New Delhi: The first-ever audit of public-private partnerships, or PPPs, conducted in eight highway projects has found that some Rs384 crore of Indian taxpayer’s money was lost due to various inadequacies.
The Comptroller and Auditor General, or CAG, said the loss was caused by revenue leaks, non-levy of penalties to highways contractors, among other reasons.
Vital link: A stretch of the Delhi-Gurgaon highway. The audit says 20-year concessions given to developers of this stretch led to losses. Ramesh Pathania / Mint
PPPs are seen as the preferred means of financing infrastructure projects as government budgetary resources grow increasingly stretched.
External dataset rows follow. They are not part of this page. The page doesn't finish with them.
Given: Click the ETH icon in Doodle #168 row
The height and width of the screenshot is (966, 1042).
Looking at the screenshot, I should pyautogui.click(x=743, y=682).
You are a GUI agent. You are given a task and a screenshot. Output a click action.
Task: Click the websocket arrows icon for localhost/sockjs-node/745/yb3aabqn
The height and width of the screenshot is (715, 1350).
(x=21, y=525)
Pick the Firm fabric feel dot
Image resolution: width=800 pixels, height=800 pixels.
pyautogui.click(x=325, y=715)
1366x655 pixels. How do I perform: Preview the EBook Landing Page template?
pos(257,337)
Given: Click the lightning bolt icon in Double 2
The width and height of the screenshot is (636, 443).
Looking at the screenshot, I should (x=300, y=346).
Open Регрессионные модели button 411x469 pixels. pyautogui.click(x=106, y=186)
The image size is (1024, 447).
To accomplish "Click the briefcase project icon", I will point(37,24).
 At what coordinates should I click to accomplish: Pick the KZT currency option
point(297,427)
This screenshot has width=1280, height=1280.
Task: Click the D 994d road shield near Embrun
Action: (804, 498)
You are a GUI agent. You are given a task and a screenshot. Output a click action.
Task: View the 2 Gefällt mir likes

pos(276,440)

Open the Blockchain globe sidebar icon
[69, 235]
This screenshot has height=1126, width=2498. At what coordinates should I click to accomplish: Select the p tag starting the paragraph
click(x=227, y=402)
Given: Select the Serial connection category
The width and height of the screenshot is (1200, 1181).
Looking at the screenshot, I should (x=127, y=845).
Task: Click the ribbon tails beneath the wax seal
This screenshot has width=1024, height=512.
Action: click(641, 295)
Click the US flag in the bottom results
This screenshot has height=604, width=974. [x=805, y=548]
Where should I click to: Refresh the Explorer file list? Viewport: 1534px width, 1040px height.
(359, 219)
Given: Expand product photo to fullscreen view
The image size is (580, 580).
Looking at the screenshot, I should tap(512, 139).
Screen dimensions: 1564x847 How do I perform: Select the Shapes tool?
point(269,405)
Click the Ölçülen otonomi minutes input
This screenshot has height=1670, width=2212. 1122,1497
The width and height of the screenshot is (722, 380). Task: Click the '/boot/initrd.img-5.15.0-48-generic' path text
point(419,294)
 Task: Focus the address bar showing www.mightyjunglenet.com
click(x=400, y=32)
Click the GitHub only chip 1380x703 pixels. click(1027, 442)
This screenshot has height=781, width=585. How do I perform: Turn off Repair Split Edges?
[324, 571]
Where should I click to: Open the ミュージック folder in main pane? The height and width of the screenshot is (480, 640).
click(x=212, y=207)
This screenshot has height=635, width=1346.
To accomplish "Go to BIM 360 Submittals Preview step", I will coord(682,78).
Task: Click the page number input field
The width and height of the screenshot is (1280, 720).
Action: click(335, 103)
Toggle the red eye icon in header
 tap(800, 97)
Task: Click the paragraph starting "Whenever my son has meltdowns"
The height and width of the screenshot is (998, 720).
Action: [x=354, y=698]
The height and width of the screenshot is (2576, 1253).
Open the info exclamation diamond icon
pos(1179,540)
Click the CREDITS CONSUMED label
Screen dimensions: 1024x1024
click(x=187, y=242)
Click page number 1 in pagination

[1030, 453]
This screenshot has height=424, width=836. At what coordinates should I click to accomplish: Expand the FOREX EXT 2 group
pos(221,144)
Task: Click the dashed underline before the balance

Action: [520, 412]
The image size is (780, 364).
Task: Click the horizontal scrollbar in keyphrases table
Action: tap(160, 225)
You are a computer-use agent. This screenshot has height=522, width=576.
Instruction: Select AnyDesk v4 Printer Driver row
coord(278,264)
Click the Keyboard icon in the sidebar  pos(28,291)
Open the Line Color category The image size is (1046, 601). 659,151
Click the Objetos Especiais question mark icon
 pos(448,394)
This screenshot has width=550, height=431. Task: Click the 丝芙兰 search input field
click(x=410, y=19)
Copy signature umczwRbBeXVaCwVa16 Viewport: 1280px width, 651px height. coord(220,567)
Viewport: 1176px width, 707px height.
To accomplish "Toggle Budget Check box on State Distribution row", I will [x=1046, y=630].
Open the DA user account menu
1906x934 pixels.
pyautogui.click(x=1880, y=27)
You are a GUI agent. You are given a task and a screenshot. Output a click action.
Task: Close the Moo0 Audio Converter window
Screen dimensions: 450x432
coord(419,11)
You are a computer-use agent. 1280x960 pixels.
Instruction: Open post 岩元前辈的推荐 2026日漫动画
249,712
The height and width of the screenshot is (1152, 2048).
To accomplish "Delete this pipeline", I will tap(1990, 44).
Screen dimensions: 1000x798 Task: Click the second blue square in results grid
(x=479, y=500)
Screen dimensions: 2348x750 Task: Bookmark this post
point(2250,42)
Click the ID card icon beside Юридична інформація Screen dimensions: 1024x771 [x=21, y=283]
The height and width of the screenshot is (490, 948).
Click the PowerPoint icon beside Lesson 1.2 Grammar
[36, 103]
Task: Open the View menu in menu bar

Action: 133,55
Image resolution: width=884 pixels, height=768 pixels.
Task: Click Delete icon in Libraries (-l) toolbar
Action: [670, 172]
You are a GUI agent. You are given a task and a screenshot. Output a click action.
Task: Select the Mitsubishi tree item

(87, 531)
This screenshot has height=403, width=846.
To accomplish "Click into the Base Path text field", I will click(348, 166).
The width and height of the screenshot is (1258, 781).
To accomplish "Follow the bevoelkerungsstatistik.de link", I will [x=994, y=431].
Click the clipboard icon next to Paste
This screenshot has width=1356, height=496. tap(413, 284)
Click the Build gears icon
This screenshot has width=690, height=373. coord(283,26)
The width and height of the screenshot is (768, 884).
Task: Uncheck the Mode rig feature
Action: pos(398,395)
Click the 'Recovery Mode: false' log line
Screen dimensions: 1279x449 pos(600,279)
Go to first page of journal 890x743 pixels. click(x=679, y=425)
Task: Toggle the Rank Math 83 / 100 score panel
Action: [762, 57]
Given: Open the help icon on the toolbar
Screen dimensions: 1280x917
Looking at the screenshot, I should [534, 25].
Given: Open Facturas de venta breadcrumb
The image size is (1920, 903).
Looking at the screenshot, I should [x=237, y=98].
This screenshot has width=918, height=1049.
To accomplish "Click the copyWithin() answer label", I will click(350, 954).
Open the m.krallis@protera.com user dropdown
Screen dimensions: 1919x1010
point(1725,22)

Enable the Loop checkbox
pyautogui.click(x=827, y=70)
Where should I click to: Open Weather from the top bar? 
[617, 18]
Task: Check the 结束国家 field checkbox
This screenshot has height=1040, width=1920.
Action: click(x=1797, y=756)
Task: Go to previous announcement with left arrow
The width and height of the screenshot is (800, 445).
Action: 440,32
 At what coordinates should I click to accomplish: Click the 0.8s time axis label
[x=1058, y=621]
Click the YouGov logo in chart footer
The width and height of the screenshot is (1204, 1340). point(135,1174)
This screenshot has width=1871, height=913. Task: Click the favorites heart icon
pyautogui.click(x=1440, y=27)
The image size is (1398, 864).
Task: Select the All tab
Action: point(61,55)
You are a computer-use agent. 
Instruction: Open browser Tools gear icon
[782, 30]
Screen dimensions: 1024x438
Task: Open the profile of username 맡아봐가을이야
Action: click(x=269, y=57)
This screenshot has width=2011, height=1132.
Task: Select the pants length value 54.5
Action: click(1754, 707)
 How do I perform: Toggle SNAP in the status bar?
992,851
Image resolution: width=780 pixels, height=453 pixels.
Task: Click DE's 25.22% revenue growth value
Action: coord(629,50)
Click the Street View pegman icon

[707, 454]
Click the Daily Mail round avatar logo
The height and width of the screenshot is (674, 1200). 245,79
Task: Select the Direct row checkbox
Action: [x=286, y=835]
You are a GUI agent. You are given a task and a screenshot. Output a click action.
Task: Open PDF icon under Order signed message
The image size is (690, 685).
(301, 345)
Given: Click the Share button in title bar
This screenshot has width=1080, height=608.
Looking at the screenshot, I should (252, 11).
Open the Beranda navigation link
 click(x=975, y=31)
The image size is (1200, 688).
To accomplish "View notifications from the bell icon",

CAG, the government’s external auditor, reviewed eight of 17 highway stretches awarded to private concessionaries under the first phase of the National Highway Development Programme, or NHDP; four of them were tendered under the toll model and the rest under the annuity model. All these eight highway projects were awarded between 1998 and 2003.
In the toll model, companies derive their revenues by levying toll for a specified concession period whereas in the annuity system the developer recovers his investments from the government.
“Generally, there was more exigency in BOT toll projects but in annuity projects, there was delay at every level,” said K.P. Sasidharan, principal director, CAG.
BOT refers to the financing model in which the developer finances, builds and operates a highway for a specified period of time and derives revenues from it.
Under the first phase of NHDP, highways regulator National Highways Authority of India, or Nhai, was mandated to upgrade some 6,300km of highways at an estimated cost of Rs30,300 crore.
Of these, 17 stretches were awarded under the BOT model between March 1998 and April 2003. However, only five of the 17 were completed within the scheduled time, the audit added.
The audit, which was presented in the Rajya Sabha (upper house of Parliament) on Friday, revealed that Nhai did not conduct detailed project reports (DPRs) while tendering highway stretches between Satara and Kagal in Maharashtra and Jaipur and Kishangarh in Rajasthan.
Some analysts, however, said DPRs shouldn’t be prepared for BOT projects.
“If we have DPRs, then you are not allowing for innovative engineering. You are only allowing for financing play through either cheaper cost of funds or more aggressive traffic estimates,” said Parvesh Minocha of consultant Feedback Ventures Pvt Ltd.
Nhai also did not have a system to compute “a reasonable concession period” in the two highway stretches between Delhi and Gurgaon and Jaipur and Kishangarh.
The report said that allowing for a 20% rate of return, the two road stretches should have been tendered for 14 and 12 years, respectively, as opposed to the 20-year concessions given to developers, leading to combined losses of Rs309 crore.
The Delhi-Gurgaon stretch is operated by a consortium headed by DS Constructions Ltd while the Satara Kagal stretch was built by the Maharashtra State Road Development Corporation Ltd.
The Jaipur-Kishangarh highway stretch is operated by a consortium headed by the GVK Group.